Of course, such divine help is not always promised, either in our universe or in Middle-earth. We are not masters of the world, and cannot always know when our struggle might bear fruit. We may be unexpectedly victorious, or our defeat may nonetheless create the circumstances for a future victory. What we must not do is give in to evil or despair. In Tolkien’s tales, evil’s greatest successes require not just monsters and machinations, but the weakness and wickedness of free men, elves, and others.

Tolkien’s work illuminates how moral weakness is the real problem of the human condition, not moral dilemmas and uncertainty. The latter are rare, the former is ubiquitous. I rarely do wrong because I do not know what is right; I often do wrong because it is fun, easy, or otherwise attractive.

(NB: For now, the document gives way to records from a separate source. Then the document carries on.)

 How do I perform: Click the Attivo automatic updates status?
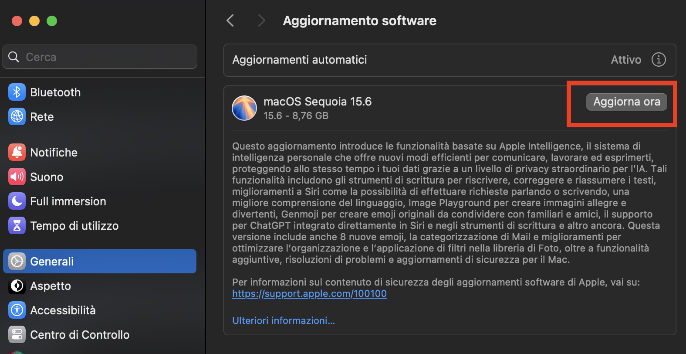click(626, 60)
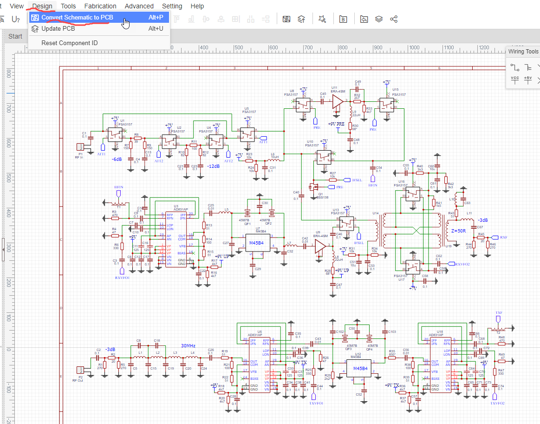Switch to the Start tab
Viewport: 540px width, 424px height.
pyautogui.click(x=15, y=36)
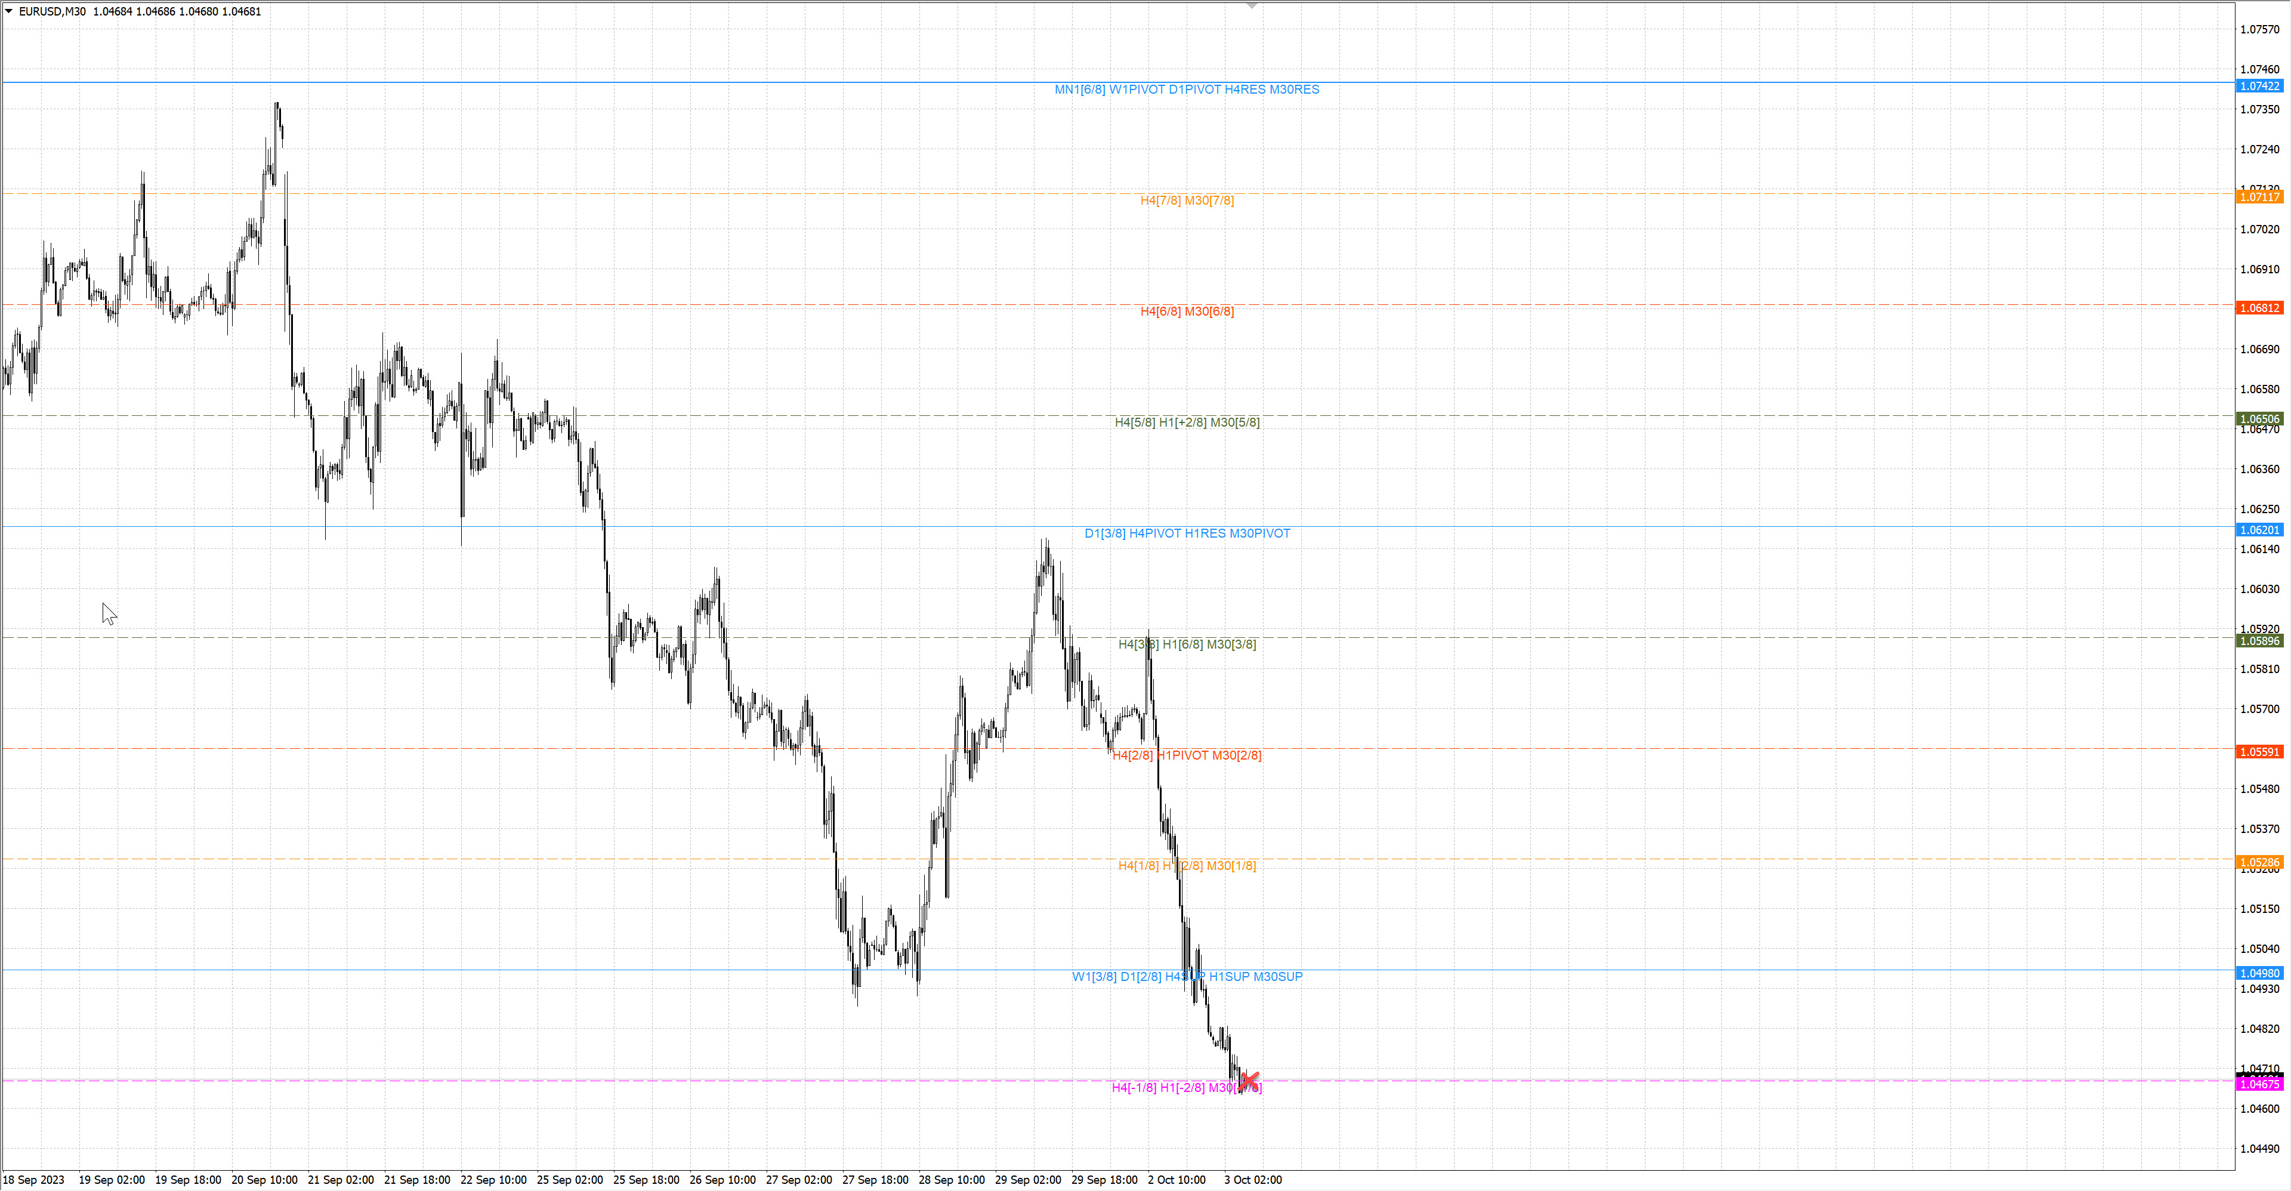The image size is (2291, 1191).
Task: Click the EURUSD,M30 symbol title text
Action: click(x=52, y=12)
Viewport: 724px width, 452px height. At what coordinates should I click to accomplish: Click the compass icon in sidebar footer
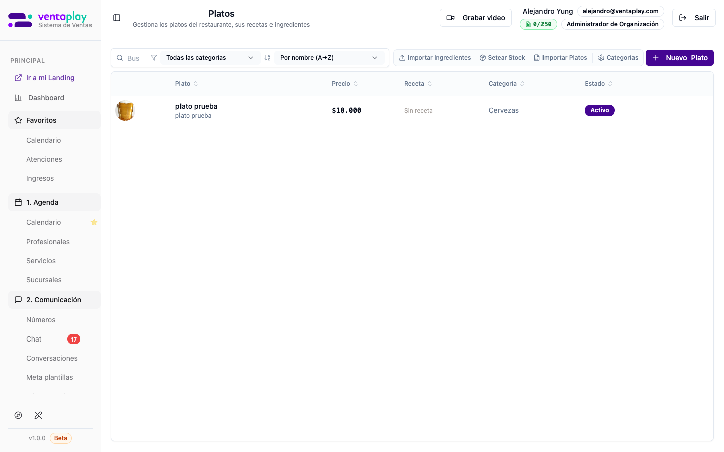18,415
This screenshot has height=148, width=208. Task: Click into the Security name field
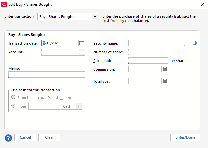click(159, 43)
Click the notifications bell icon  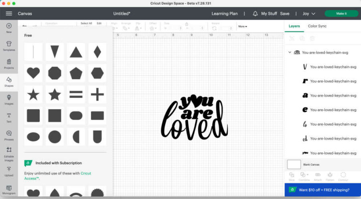[255, 14]
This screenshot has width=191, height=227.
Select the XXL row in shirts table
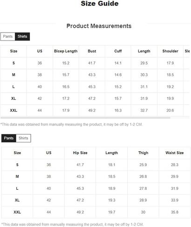tap(95, 110)
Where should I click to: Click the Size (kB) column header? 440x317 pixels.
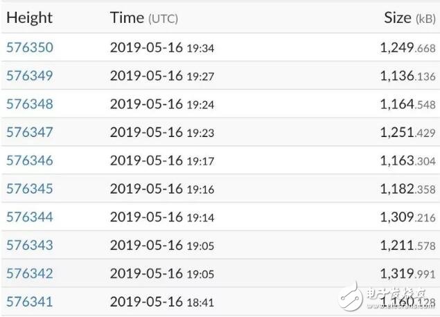[x=410, y=18]
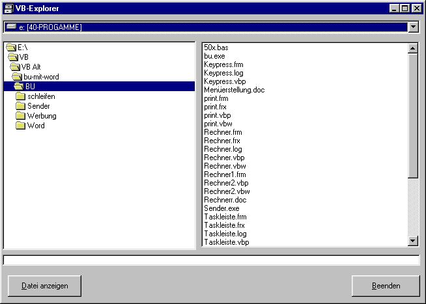The width and height of the screenshot is (426, 304).
Task: Open the bu-mit-word folder icon
Action: tap(17, 77)
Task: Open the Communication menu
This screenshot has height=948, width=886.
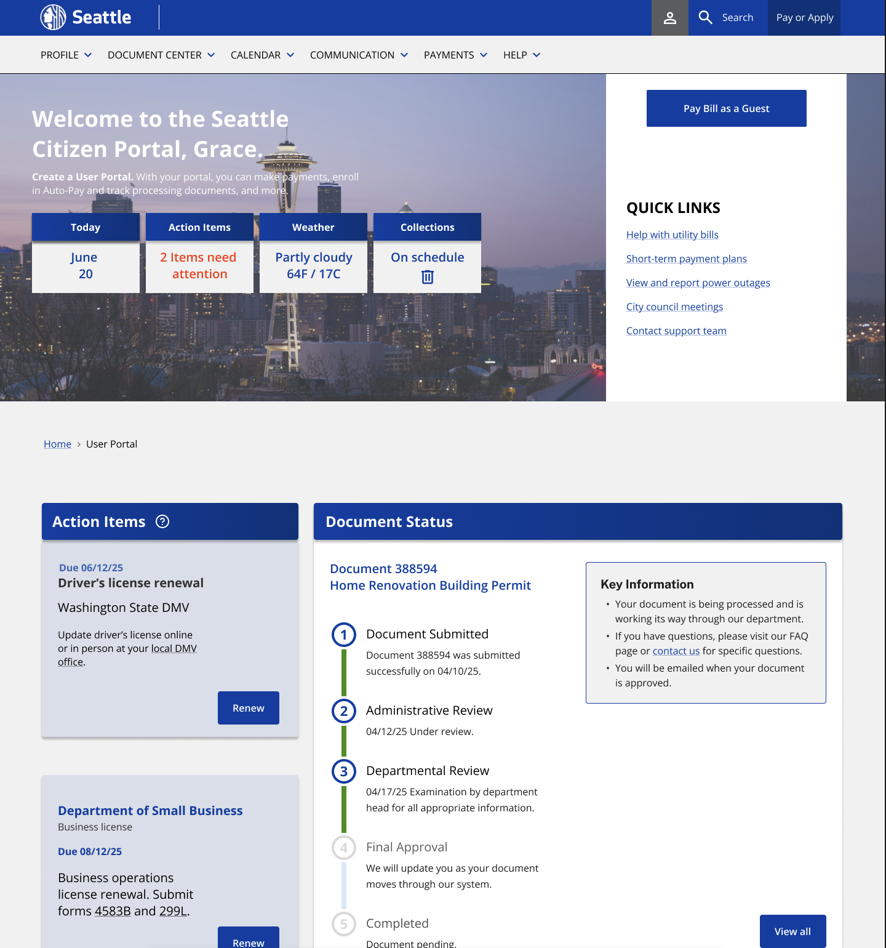Action: point(359,55)
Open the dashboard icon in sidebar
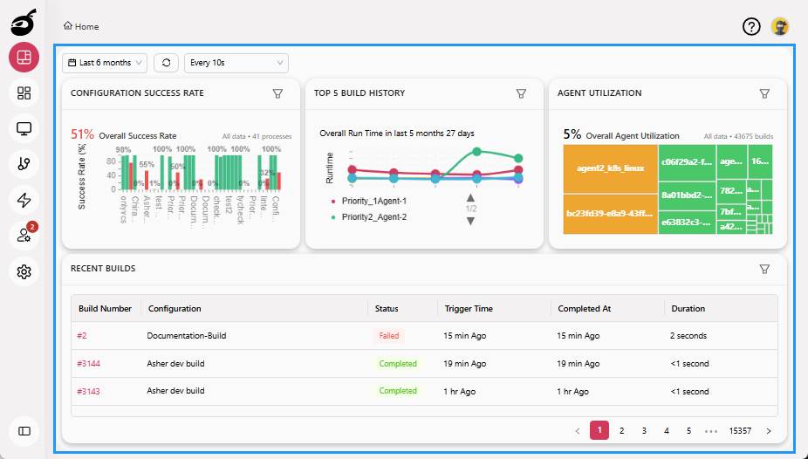Viewport: 808px width, 459px height. [24, 58]
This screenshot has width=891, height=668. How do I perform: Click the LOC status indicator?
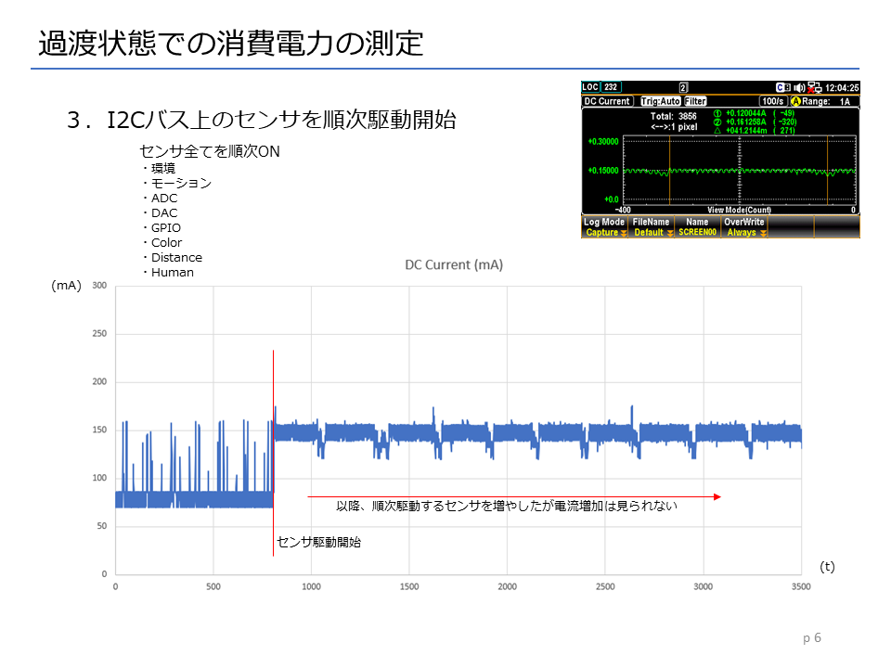591,87
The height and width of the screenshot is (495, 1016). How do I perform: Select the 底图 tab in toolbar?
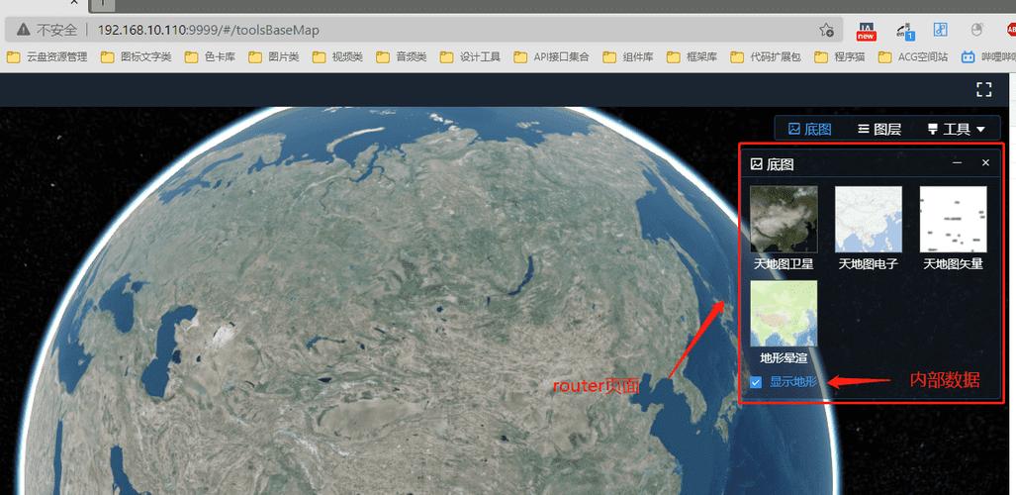pyautogui.click(x=809, y=129)
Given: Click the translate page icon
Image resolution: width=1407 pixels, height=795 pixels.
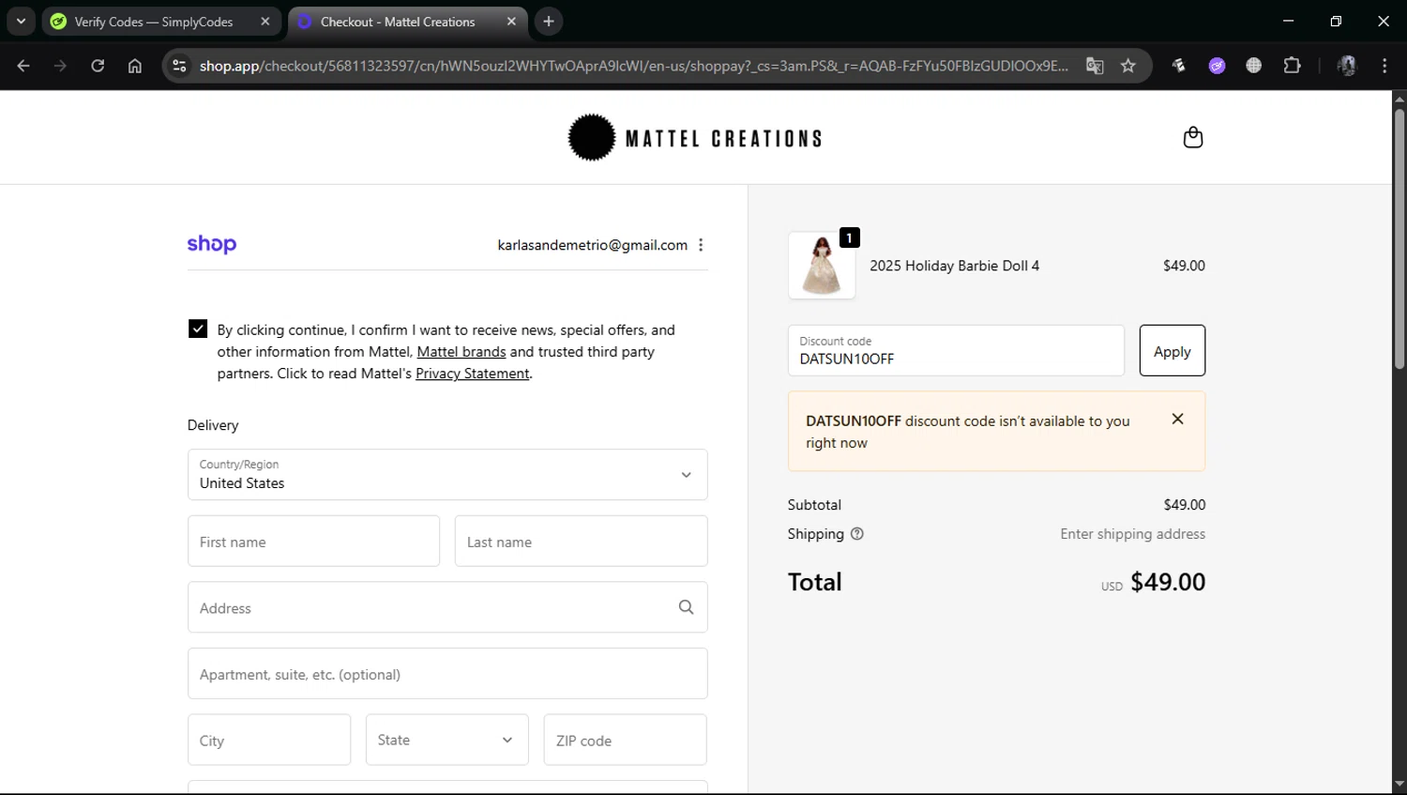Looking at the screenshot, I should (x=1095, y=66).
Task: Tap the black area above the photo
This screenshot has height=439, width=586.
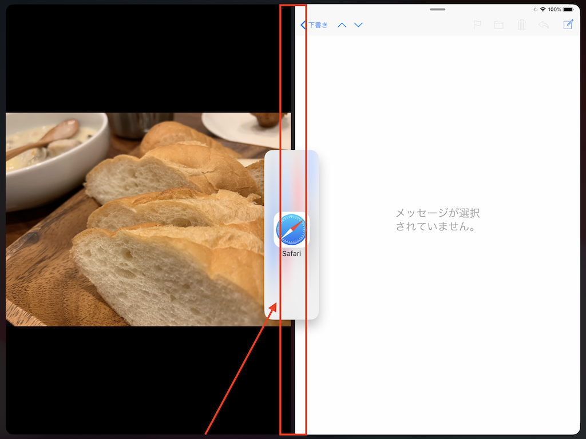Action: pos(143,57)
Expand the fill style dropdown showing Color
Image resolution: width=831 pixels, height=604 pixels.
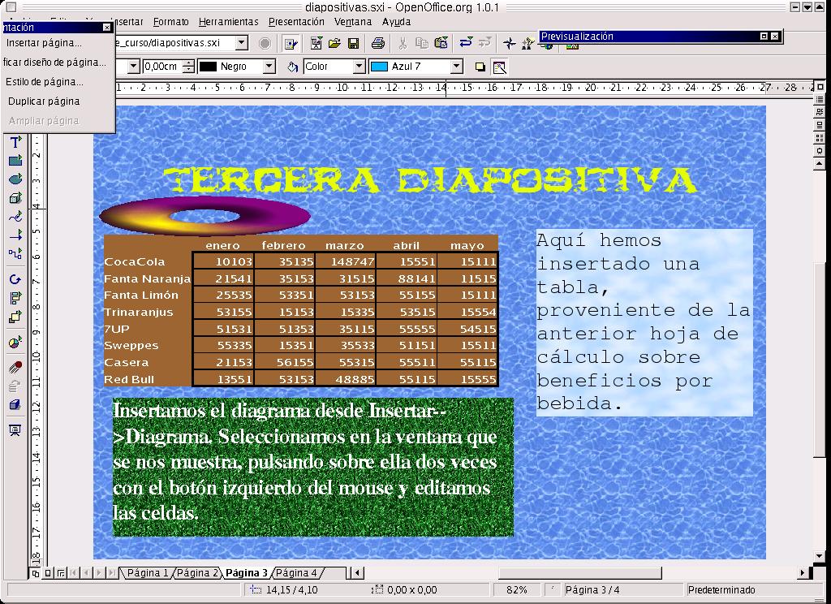[358, 67]
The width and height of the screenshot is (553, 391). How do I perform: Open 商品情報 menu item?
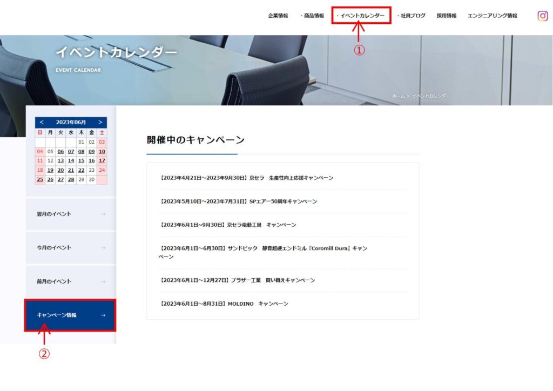[x=314, y=16]
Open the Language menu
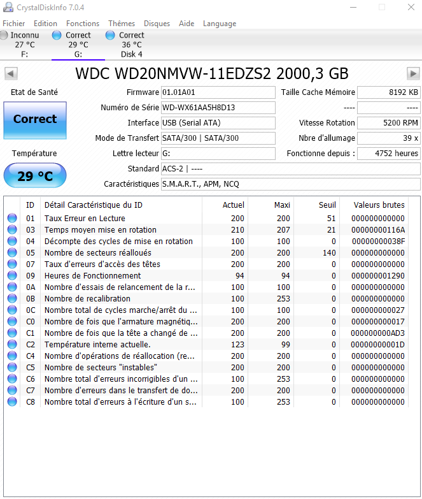The width and height of the screenshot is (422, 499). pyautogui.click(x=220, y=24)
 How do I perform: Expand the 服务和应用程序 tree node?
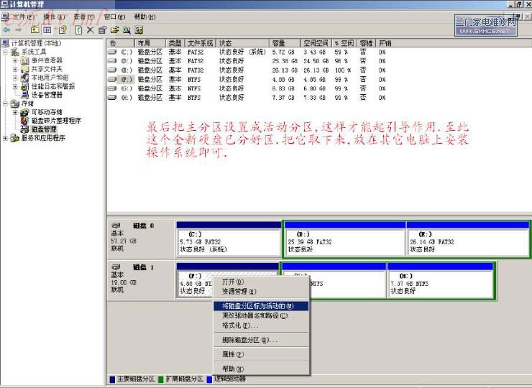[x=6, y=138]
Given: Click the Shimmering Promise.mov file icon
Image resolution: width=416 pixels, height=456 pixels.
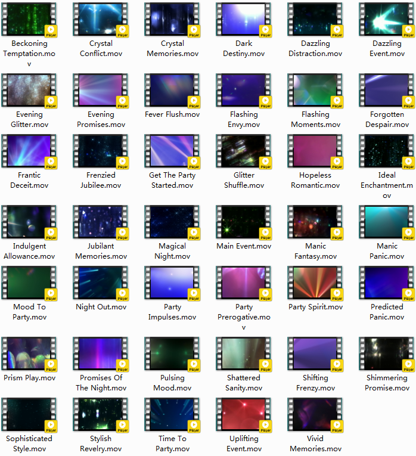Looking at the screenshot, I should pos(386,353).
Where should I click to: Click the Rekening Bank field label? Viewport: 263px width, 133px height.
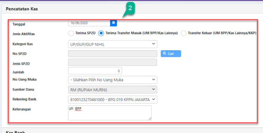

Tolkien was not a moral simpleton but a moral realist. He could write of tragedy and moral ambiguity (see The Children of Húrin, for instance), but he knew that we mostly lack the will to do right, rather than the knowledge of what is right, and so his tales bring the moral imagination to the aid of the will. By identifying with his heroes, we want to choose to do right, but are constantly reminded of our capacity to give in to temptation and do wrong. His works do not fill readers with assured self-righteousness. His heroes are heroic not because they are morally incorruptible, but because they could be corrupted (if not to active evil, then certainly to despair), but resist the temptation. In The Lord of the Rings, Frodo eventually succumbs to the Ring, but is saved because of his previous mercy.

This profound moral universe began when, having survived the mud and death of the Great War, Tolkien not only imagined heroes, glory, and splendor for us, but depicted hope after ruin and tragedy. The fall of Gondolin was a new beginning in Middle-earth.